There’s a word thrown around a lot.
It inspires passionate debate and
is worn like a badge of honor.

And with good reason.
Because it means love and devotion
for one’s country.
Love.

For a word designed to unite,
it can also be pretty divisive.

You see, there’s more to patriotism than
flag-sequined onesies
and rodeos
and quadruple cheeseburgers.

Patriotism is love for a country,
not just pride in it.

But what really makes up this country of ours?
What is it we love?

It’s more than
a huge rock full of animals
like cougars and eagles,
right?

It’s the people.

Do me a favor
and close your eyes for a second;
I want to try something out.
Picture the average U.S. citizen.
Think about it.
How old are they?
What’s their hair like?
How much can they bench?
Got one?
Okay.

So,
chances are
the person you’re picturing right now
looks a little different
than the real
average American.

There are 319 million U.S. citizens.

51% are female.
So, first off,
the average American is a woman.
Cool, huh?
Is that what you pictured?

54 million are Latino.
40 million senior citizens.
27 million are disabled.
18 million are Asian.
(That’s more people in the U.S.
than play football and baseball combined.)

9 million are lesbian, gay, bi, or transgender.
More than the entire amount of people
than live in the state of Virginia.

Around 10 million are redheaded.
5.1 million play Ultimate Frisbee.
And 3 and a half million are Muslim.
Triple the number of people
currently serving in the United States military.

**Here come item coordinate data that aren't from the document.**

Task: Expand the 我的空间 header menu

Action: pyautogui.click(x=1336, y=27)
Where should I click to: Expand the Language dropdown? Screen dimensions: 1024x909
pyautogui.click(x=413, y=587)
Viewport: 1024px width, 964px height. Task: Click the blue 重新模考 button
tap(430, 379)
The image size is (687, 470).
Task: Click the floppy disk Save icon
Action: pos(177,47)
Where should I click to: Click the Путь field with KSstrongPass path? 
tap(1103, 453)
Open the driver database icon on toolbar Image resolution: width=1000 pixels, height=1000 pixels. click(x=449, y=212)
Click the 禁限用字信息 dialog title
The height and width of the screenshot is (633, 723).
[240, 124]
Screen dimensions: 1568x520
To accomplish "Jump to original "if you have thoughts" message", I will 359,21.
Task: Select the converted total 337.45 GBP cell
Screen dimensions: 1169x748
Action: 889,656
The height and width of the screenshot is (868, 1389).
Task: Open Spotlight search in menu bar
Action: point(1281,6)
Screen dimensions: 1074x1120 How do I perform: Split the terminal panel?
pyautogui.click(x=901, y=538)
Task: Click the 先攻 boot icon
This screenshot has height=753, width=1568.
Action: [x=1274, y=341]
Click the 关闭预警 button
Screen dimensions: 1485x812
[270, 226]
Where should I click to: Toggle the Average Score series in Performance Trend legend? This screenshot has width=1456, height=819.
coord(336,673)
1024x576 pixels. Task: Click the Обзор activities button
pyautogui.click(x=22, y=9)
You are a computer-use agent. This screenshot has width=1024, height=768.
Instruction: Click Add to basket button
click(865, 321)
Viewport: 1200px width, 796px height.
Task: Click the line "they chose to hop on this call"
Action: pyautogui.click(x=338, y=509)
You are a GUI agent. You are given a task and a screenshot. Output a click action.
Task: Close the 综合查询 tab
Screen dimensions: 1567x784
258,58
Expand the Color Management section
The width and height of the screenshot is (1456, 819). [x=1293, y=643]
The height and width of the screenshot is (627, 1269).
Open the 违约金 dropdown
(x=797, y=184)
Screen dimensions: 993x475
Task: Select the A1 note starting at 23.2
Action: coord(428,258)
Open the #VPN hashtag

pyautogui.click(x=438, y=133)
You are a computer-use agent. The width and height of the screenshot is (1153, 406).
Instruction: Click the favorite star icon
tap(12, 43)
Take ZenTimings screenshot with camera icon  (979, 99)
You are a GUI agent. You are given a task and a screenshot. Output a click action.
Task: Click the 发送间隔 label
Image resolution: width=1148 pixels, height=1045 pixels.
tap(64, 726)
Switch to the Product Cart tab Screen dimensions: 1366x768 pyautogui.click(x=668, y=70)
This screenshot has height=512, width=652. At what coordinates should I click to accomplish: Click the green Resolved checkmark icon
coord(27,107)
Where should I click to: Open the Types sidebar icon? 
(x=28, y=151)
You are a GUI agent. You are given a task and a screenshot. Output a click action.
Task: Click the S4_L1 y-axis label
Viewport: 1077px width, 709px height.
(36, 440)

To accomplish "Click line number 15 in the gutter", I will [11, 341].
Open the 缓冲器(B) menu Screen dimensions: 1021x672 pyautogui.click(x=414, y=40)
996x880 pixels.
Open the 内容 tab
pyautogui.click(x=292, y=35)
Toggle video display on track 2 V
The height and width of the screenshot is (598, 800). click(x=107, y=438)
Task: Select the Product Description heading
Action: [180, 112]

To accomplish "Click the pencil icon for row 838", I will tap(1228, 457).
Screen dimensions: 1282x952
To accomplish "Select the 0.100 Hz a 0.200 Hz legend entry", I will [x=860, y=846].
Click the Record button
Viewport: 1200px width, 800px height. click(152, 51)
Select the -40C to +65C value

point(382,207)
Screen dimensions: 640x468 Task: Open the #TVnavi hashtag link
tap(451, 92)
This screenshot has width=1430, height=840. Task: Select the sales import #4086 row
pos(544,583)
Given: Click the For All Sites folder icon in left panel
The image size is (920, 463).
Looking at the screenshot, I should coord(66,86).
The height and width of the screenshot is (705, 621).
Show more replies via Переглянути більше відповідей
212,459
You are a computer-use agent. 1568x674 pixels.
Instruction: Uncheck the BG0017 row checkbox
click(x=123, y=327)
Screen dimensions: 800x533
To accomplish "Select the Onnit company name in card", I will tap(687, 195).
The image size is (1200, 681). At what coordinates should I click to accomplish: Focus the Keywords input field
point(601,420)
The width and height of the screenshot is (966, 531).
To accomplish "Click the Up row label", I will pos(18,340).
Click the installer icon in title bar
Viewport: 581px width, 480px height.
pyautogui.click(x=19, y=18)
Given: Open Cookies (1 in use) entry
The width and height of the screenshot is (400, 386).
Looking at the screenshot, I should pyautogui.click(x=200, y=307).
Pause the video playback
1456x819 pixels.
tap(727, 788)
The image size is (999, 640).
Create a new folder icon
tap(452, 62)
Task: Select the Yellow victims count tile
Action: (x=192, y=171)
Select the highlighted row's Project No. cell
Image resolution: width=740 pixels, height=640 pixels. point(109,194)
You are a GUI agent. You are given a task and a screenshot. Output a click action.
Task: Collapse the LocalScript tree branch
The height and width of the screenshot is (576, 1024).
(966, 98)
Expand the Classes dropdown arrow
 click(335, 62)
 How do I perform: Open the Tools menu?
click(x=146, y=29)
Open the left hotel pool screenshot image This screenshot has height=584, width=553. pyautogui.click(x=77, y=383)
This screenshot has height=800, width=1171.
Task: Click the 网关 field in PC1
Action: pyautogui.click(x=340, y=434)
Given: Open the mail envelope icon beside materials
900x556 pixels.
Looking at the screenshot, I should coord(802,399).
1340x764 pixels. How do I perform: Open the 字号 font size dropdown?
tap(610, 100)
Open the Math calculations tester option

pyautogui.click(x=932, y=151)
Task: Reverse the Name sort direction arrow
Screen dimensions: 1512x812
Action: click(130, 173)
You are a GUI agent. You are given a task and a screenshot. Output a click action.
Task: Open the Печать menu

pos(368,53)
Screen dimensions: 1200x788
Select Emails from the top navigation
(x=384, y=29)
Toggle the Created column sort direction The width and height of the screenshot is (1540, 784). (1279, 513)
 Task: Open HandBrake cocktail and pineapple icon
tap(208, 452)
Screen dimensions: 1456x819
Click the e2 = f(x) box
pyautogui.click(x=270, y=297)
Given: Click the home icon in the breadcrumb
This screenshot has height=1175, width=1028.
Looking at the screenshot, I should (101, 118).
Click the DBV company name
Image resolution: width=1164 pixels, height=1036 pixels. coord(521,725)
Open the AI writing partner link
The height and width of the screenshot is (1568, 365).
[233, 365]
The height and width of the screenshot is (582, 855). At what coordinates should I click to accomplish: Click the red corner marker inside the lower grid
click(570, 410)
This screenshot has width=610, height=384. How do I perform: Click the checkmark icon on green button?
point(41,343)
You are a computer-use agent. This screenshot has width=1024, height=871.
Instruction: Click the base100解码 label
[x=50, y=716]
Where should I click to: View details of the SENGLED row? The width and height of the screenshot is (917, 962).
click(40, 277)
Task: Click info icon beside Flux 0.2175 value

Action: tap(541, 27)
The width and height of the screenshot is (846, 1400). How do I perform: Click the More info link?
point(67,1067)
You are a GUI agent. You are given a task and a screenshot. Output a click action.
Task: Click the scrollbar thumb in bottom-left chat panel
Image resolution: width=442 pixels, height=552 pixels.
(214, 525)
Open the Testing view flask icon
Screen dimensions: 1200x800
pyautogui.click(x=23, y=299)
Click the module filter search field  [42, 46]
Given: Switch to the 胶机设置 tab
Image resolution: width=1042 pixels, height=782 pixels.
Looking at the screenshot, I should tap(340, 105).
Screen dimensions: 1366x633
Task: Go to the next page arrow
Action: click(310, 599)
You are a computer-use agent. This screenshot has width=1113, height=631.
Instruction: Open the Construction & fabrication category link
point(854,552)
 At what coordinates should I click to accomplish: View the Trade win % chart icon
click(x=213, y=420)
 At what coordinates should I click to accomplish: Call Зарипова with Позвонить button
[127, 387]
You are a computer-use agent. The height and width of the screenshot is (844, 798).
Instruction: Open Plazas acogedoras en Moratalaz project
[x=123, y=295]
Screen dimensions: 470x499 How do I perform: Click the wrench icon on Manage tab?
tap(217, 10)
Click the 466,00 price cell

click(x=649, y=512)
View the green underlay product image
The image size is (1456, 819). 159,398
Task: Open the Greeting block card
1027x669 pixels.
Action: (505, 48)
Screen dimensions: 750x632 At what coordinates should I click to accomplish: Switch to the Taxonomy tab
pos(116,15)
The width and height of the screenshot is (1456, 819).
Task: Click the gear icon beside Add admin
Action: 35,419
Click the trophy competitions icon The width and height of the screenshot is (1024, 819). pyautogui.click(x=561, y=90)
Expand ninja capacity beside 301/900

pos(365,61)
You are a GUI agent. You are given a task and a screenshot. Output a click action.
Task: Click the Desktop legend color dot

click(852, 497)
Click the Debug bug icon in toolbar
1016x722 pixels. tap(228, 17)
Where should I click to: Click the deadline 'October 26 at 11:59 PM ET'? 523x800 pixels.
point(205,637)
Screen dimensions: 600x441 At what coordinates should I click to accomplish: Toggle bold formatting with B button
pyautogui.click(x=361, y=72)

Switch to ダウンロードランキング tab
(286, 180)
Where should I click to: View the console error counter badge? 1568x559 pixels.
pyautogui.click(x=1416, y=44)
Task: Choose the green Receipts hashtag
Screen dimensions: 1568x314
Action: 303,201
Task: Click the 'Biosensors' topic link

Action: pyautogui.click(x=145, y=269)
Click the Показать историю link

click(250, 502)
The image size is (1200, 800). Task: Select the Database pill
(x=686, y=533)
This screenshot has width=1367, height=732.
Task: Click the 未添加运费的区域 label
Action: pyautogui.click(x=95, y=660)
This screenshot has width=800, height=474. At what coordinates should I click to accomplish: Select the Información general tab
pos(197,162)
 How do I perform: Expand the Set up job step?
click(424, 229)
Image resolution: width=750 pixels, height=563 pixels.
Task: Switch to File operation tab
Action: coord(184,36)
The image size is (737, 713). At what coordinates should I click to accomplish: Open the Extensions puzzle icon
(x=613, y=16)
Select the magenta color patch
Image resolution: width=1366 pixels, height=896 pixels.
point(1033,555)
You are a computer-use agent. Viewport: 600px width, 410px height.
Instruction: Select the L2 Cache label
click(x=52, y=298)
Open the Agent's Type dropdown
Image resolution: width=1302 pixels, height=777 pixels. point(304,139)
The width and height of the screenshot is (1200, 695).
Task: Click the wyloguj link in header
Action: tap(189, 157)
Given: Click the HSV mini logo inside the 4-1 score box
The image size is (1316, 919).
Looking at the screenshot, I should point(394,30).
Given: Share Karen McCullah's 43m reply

Almost half the country belongs to minority groups.

People who are lesbian.
African American.
And bi.
And transgender.
And Native American.

And proud of it!

We know that labels don’t devalue us,
they help define us:
keeping us dialed in to our cultures
and our beliefs
and who we are.

As Americans.

After all,
what’s more American than
the freedom to celebrate
the things that make us
us?

I mean, it’s stitched into
the stars and stripes of this country,
from the Constitution
to Gettysburg
to our motto, E pluribus unum,
"from many, one."

It’s even in our country’s name:
the UNITED States.

This year,
patriotism shouldn’t just be about
pride of country.

It should be about love.

Love beyond age,
disability,
sexuality,
race,
religion,
and any other labels.

Because the second any of us
judge people
based on those labels,
we’re not really being patriotic,
are we?

So,
let’s try this one more time.
Close your eyes,
picture the average Joe
or Joan
or Juan
or Jean-Luc.

The real people who make America
America.

And this year,
whenever you feel the urge
to don those star-spangled shorts
or set off fireworks
the size of my biceps
to show love for our country,
remember
that

to love America
is to love
all
Americans.

Because love has no labels.
And, if it embeds properly in this old tool, the video itself:


To love America is to love all Americans.

To love humanity is to love all humans.

To love the world is to love all of nature.

Spirituality, connection, ethics, nature, wisdom, well-being, peace. It's all interconnected.


The world is too vast to fit into just one mind; it needs millions of them to consider itself from every possible angle.

The difficulty with minds is that each perceives itself as a separate thing, alone. And so the minds spin stories to bridge the gaps between them, like a spider's web. There are a million stories, and yet they are all one.